…Egypt (8)
Although some are finding the starting hours of the trips we make a little early, I am glad we start this early, because it is still bareable and not so crowded at this hour. Today we do the eastbank: first we visit Karnak-temple, a huge compound of all kinds of temples and halls, constructed by many pharaos over a period of 2500 years between 3000 and 500 b.c.
And indeed, having seen it yesterday at night enhances the experience greatly!
Some of the story we understood and combined with the explanations of our new guide Khaled I get a good impression of the importance of Karnak. It was founded for the god of gods Amon, when Luxor, or Thebe as it was called back then, become the capitol. And many pharaos built chapels, obelisks, temples, walls and statues. I talked about the megalomany of the pharaos? Well, just a small story as one more illustration: queen Hatsjepsut, who was stepmother, sister and grandmother of Tutmosis III (Jerry Springer, eat your heart out!) got an obelisk from her father and put it at this temple. But you know: mine is or will be bigger than yours, so she had two obelisks built of her own, much bigger than the old one. But the Gods punish immediately: one of them fell and broke before it was lifted…

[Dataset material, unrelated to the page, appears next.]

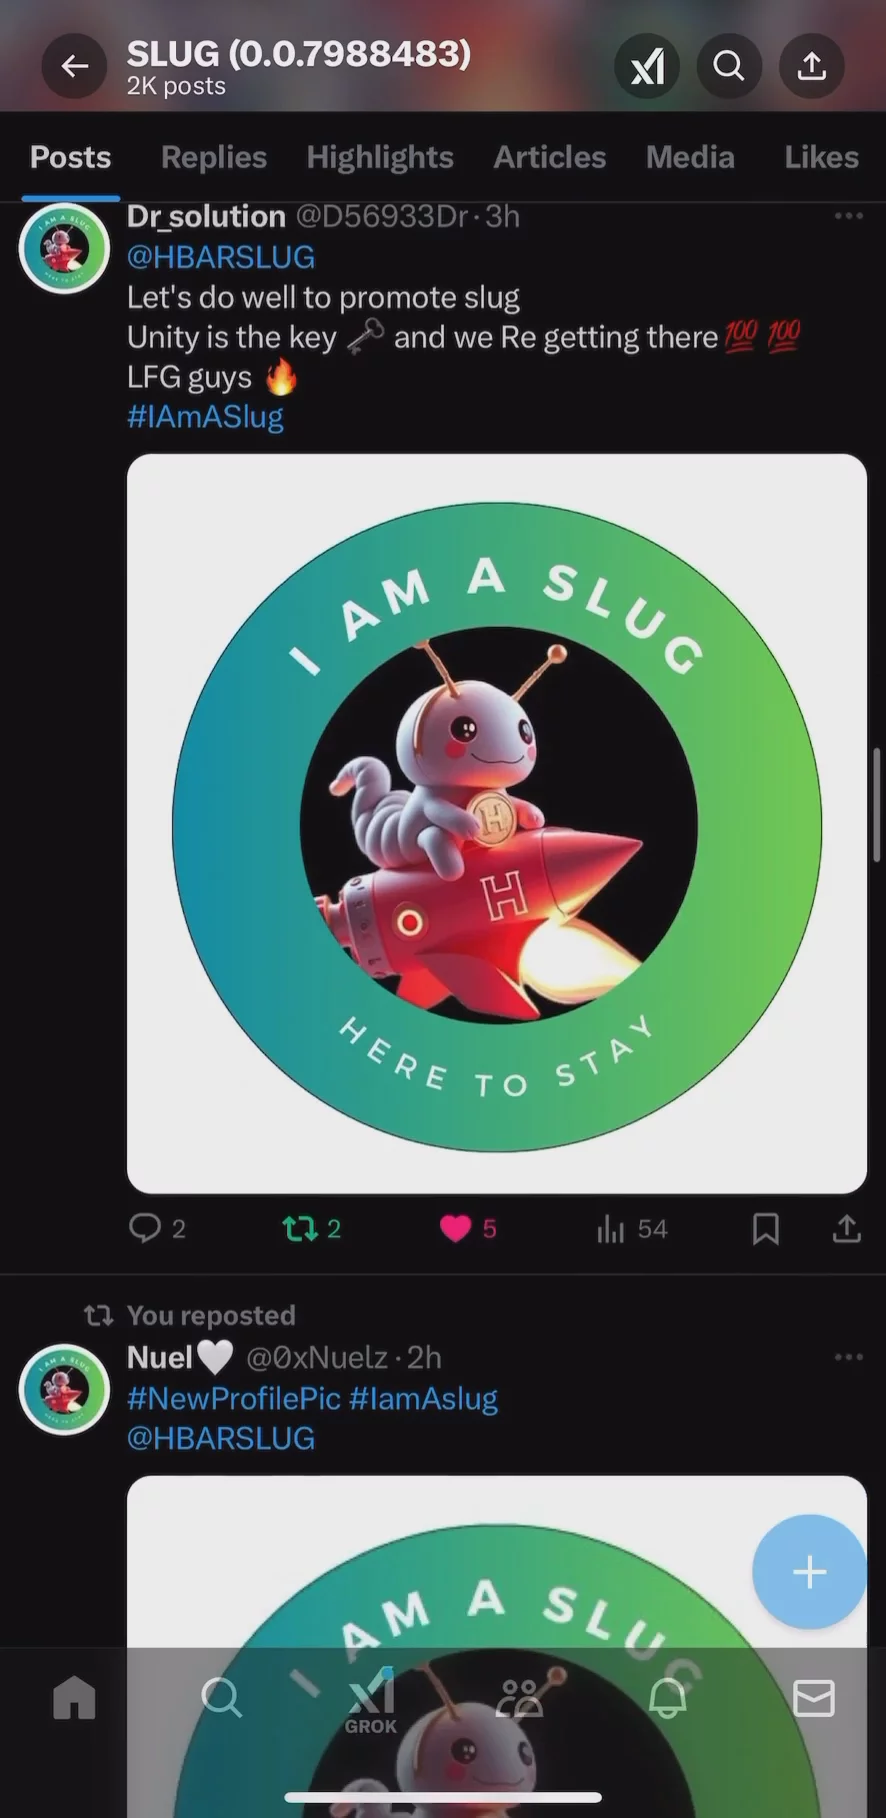Screen dimensions: 886x1818
Task: Open more options on Nuel post
Action: coord(848,1357)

Here by the way, we get more proof of how far ahead the egyptians were in terms of architecture. The front wall/pylones are amazingly high and to ensure their stability, they already invented and built foundations! Dig a hole 5 m deep, put layers of sand and rocks to the surface and then build the wall. Also, as the Nile flodded the temple every year, they built what is now known as the Holy Lake to function as a drainage system: all of the excess water streamed into this lake ensuring the absence of water under the constructions!
Aside from Khaled’s wonderful explanations, it seems all of the guides like to do small theater. To illustrate their stories they pick out people from the group and give them roles. I was Ramses II, Kyrah Cleopatra and Daya was queen Hatshepsut… It would make for an interesting science fictionmovie with atimemachine, but whatever!
Next on the list is Luxor temple, which is not so far from Karnak (3,5 km as I already mentioned). In front there used to be two obelisks, but as one main archeologist was De Champilion, the egyptian Mohammed Ali gave one of the obelisks to France as a gift. This obelisk is at? Tthe Place de la Concorde, right! Inside of the temple, you can see the edge of where the sand used to be about 7 meters above our heads. And on top of that in the 11th century, they built a mosque. Think they did that to nag the old religions? Nah… So now, as they excavated the rest of the temple the mosque is on kind of a plateau in the middle of the front portal of the temple… Altthough the temple is beautiful, we are becoming a little blase: another temple?! But I personally see the bright side: can you imagine how much culture they had, that we can become so blase? Exactly.
Just in the sphere of observation: I sometimes get lost in the origin of things.
In the taxi, I see an amount of old-fashioned cassette tapes on top of the dashboard and I wonder if they would still play at all… And my mind automatically goes back in time to when the artist was in the studio recording his/her masterpieces of which he/she was absolutely sure it would become a hitrecord… And maybe it was played; it was sold at least, but now this tape ends up in an egyptian cab… How I would love to see that in a condensed timeframe!
Anyway, the last on the east bank is the Luxor museum. Not very big and I think also not very big collection of artifacts (as most of it was robbed during ancient times), but the stuff that is there is very beautiful.
The rest of the day is very relaxed as we hang by the pool, have some drinks there and basically just chill.
We just decide to walk the egyptian souk and back through the back streets of Luxor. This is so amazing! Dirty, naked children running around the streets and here we are the only white people… Beautiful to see and experience and I tell the grlz how I always love to see these parts of a place as well, as this is not touristic or prepared; this is real egyptian!
At night, we walk to the riverside and take the ferry to another one of those amazing places at the Westbank; we sit on the terrace and have fantastic food, fish, beef tahjin, all kinds of vegetables; amazing night.
And when one of the girls in the group proposes to start dancing, we dance and the grlz are taught how to bellydance with the skirts we bought at the nubian village…
When we are back in the hotelroom I see an absurd commercial by the way. Although I don’t understand arabic it is a commercial against terrorism as if they want to discourage youth to become extremists! Pictur a black and white commercial where clowns with red wigs first play funny and then seem to execute a woman! This is just a plain horrormovie!